- 942 Okunma
- 2 Yorum
- 0 Beğeni
BAHAR KOKULU BİR KADIN(DEVAM 3)
Açmazlarımın kuruttuğumu sandığım bataklığına saldın beni öyle bir çullandın ki yüreğime.Bir çift masmavi gözün deliverdi taş sandığım yüreğimi hain bir ok gibi bir bakışta vurdun gittin benden ötelere,ve ben yeniden yangınlarına salındım ateş kuyularının derin diplerine baş aşağı sallanmalardayım,yüzümü alevler yalamakla meşgulken sana bakmamaya direnen gözlerim gözlerinin esaretinde her emrine itaat ediyor.

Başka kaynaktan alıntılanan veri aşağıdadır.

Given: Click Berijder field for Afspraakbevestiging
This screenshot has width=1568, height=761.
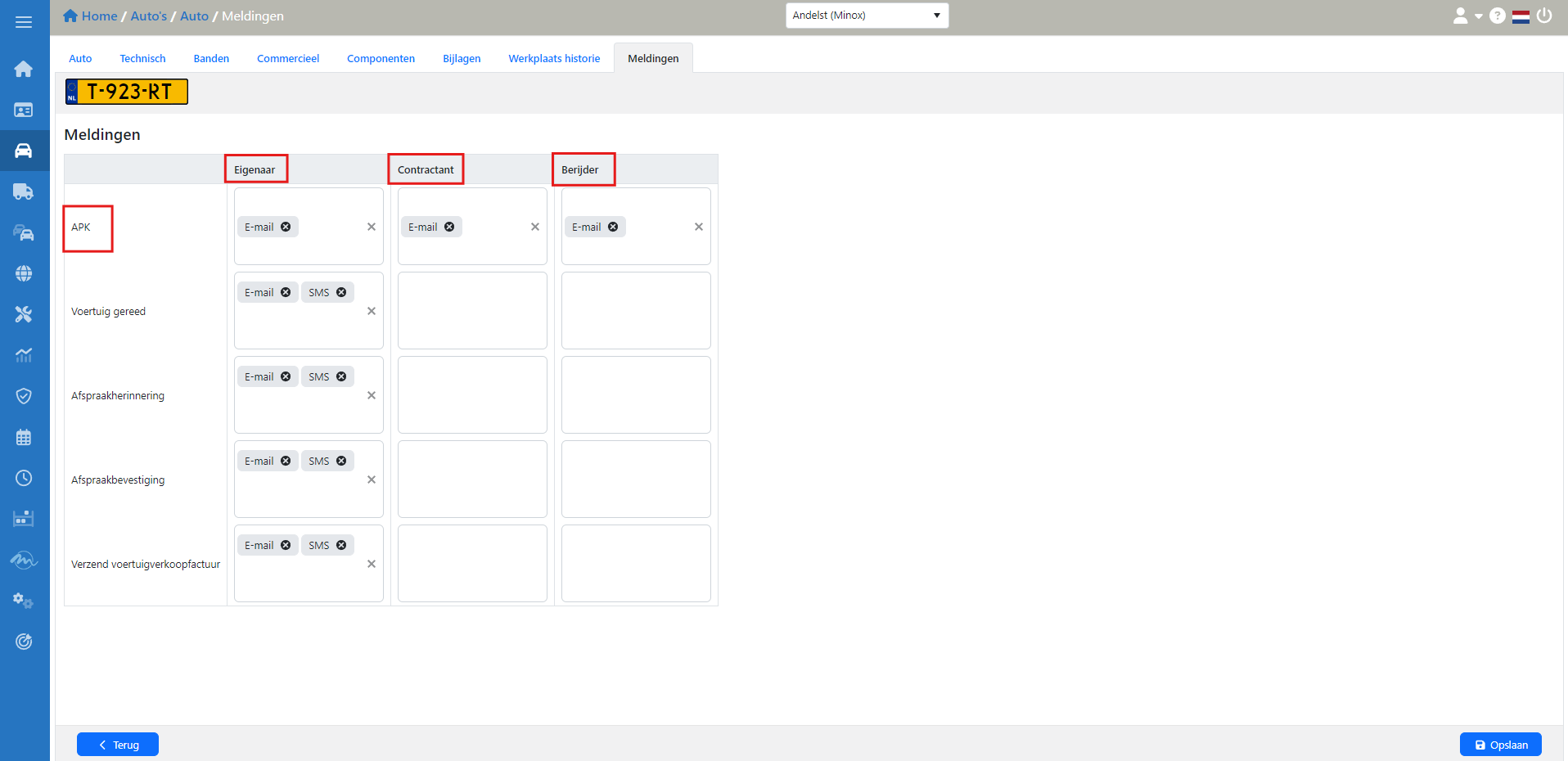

Sonra yeniden dalıyorum sensizliğinin buz gibi sularına içim içimde yanarken masmavi gözlerinin derinliğinde buz gibi sularında boğuluyorum.
Yüreğinin sesini duyuyorum karşı kıyılardan ruhumun ürkek çılgın koşuşturmacalarının salak çarpıntıları eşlik ediyor kalbime.
Bir nefes kadar yakınımdasın ama yıldızlar kadarda uzaktasın işte böyle bir haldeyim canım.
Bilemiyorum birkaç günlük öylesine bir şeymi senin için bu kahroluşlarım ve sen akşamları evine dönerken sönecek mi iç yangınların,yürek ağrıların yalvarışların seni seni istiyorum diyen? bilemiyorum ama ben bu güne kadar hiç yanmadığım kadar yanacağım her gidişinin ardından beklide yalnızlığımda ağlayacağım sen sen diye sen belki de sıkıldığında oyun bitti diyerek kendi yollarına vururken seni bellimi olur belki bir kalemde silip atıp unutacaksın beni, ben kurtulamayacağımı düşünmeye başlamışken senin esaretinden,hep bir adım sonrasındaki yaşamımı nasıl kucaklayacağım? Diye düşünce krizleri üretirken budala beynim beklediğim buralara geldiğinde ne yapacağını bilemez bir halde olduğum gün ya sen ne yapacaksın? kaçacak mısın benden? usul usul sen ayrı ben ayrı iklimlerde yanacak mıyız içten içe gizlice>>…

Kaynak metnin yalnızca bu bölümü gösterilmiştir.